## TASK DETAILS:
Starting at the beginning of the entries and ending with the line that contains "point(270,303)", render each line as a string in a JSON list, skipping blank lines.

Dataset records:
********
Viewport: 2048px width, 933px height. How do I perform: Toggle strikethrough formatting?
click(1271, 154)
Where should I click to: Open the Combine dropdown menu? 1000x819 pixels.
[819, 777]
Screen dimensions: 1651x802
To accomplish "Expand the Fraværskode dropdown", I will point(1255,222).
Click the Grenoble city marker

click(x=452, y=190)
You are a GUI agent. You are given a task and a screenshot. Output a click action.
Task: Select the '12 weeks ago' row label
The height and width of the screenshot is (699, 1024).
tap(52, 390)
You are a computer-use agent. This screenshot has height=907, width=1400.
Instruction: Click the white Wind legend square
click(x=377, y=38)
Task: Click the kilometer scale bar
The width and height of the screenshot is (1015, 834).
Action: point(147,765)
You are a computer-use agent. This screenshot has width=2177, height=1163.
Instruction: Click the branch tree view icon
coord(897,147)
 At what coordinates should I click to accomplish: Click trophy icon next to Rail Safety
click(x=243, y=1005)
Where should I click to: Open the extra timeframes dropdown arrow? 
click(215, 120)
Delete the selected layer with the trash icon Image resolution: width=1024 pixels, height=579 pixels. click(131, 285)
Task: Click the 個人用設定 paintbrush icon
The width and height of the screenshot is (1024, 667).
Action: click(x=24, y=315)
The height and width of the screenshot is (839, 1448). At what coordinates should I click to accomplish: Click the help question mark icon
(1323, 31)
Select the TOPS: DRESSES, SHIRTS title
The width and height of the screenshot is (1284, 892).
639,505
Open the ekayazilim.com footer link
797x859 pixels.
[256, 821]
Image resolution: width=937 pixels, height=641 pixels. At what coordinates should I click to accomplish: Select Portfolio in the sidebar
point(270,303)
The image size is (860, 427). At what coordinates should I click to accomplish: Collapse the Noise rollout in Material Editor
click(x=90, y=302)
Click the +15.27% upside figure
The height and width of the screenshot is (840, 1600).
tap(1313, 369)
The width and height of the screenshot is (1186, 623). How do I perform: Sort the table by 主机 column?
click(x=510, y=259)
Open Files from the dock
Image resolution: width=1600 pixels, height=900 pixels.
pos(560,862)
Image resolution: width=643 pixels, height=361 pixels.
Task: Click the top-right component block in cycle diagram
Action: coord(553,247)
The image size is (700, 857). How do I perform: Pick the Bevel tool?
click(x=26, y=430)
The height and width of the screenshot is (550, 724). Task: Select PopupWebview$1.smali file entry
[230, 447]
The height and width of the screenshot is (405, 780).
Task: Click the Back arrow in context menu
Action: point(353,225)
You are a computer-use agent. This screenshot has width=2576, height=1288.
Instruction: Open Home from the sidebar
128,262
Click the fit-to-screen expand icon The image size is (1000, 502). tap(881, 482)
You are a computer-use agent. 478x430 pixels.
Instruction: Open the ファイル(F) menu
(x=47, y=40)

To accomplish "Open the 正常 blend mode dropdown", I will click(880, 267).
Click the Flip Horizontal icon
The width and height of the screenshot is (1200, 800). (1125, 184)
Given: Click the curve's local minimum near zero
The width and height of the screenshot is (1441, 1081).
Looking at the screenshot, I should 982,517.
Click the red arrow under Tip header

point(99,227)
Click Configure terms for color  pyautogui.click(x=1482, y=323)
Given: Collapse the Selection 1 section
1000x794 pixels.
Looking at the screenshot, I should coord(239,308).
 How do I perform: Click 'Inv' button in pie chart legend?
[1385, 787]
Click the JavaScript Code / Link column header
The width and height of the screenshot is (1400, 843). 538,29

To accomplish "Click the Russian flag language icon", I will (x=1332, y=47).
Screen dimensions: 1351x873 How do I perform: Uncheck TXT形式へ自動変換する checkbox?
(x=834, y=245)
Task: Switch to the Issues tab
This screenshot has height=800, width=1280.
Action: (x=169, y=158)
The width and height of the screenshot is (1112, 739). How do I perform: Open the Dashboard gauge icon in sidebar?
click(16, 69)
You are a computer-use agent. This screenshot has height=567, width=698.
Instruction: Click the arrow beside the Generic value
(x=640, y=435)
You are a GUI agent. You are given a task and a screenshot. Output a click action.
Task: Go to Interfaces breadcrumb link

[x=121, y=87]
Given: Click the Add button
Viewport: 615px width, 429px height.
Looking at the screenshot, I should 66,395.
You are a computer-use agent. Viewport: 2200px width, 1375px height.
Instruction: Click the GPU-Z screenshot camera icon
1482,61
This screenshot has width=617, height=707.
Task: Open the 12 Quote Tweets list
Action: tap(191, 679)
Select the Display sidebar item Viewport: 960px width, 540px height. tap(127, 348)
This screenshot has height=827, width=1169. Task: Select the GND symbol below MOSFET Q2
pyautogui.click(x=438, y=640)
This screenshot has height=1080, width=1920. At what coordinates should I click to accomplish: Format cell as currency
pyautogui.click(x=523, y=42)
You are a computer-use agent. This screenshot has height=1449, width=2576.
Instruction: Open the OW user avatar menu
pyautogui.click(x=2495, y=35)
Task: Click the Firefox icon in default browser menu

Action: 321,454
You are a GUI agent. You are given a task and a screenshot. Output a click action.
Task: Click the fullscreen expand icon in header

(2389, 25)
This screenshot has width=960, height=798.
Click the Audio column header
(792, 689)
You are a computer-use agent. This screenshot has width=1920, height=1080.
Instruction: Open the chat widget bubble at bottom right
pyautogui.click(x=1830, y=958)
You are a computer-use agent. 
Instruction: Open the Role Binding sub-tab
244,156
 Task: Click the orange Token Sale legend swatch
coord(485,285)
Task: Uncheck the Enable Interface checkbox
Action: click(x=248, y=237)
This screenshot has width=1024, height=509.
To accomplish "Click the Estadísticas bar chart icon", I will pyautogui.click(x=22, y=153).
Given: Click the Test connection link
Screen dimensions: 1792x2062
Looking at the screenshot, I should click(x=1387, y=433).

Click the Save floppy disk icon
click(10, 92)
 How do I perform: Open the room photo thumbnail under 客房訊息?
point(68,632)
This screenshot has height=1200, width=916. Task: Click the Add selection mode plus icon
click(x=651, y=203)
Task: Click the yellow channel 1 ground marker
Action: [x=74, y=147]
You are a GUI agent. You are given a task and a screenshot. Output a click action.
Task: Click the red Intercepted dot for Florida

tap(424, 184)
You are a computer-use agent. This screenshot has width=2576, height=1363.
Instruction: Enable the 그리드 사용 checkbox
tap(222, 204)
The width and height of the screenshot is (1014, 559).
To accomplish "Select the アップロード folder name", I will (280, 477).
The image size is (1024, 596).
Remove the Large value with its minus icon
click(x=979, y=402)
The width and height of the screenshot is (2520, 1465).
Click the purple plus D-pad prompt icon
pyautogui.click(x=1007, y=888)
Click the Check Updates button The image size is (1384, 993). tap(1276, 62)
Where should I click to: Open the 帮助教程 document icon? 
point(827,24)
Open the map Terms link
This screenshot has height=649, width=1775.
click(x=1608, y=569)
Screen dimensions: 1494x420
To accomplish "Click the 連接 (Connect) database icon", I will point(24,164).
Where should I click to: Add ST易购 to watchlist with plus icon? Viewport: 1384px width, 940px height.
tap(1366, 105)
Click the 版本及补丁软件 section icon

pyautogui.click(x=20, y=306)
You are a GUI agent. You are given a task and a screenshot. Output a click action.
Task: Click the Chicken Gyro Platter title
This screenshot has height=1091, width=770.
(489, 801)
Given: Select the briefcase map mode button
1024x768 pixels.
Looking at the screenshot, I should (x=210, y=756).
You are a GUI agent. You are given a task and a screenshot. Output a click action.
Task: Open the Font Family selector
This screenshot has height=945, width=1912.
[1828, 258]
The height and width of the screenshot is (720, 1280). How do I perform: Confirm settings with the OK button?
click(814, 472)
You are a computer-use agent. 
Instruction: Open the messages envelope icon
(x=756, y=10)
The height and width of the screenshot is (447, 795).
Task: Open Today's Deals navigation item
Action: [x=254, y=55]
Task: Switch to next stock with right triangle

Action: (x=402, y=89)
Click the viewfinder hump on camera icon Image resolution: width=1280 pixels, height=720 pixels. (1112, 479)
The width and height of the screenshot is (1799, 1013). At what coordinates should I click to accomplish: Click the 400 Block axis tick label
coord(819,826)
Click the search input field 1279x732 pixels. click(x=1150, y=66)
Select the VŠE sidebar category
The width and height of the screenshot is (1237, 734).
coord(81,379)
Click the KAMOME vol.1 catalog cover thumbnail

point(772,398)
********
## WRITTEN SOLUTION:
[
  "Viewport: 2048px width, 933px height. How do I perform: Toggle strikethrough formatting?",
  "click(1271, 154)",
  "Where should I click to: Open the Combine dropdown menu? 1000x819 pixels.",
  "[819, 777]",
  "Screen dimensions: 1651x802",
  "To accomplish \"Expand the Fraværskode dropdown\", I will point(1255,222).",
  "Click the Grenoble city marker",
  "click(x=452, y=190)",
  "You are a GUI agent. You are given a task and a screenshot. Output a click action.",
  "Task: Select the '12 weeks ago' row label",
  "The height and width of the screenshot is (699, 1024).",
  "tap(52, 390)",
  "You are a computer-use agent. This screenshot has height=907, width=1400.",
  "Instruction: Click the white Wind legend square",
  "click(x=377, y=38)",
  "Task: Click the kilometer scale bar",
  "The width and height of the screenshot is (1015, 834).",
  "Action: point(147,765)",
  "You are a computer-use agent. This screenshot has width=2177, height=1163.",
  "Instruction: Click the branch tree view icon",
  "coord(897,147)",
  " At what coordinates should I click to accomplish: Click trophy icon next to Rail Safety",
  "click(x=243, y=1005)",
  "Where should I click to: Open the extra timeframes dropdown arrow? ",
  "click(215, 120)",
  "Delete the selected layer with the trash icon Image resolution: width=1024 pixels, height=579 pixels. click(131, 285)",
  "Task: Click the 個人用設定 paintbrush icon",
  "The width and height of the screenshot is (1024, 667).",
  "Action: click(x=24, y=315)",
  "The height and width of the screenshot is (839, 1448). At what coordinates should I click to accomplish: Click the help question mark icon",
  "(1323, 31)",
  "Select the TOPS: DRESSES, SHIRTS title",
  "The width and height of the screenshot is (1284, 892).",
  "639,505",
  "Open the ekayazilim.com footer link",
  "797x859 pixels.",
  "[256, 821]",
  "Image resolution: width=937 pixels, height=641 pixels. At what coordinates should I click to accomplish: Select Portfolio in the sidebar",
  "point(270,303)"
]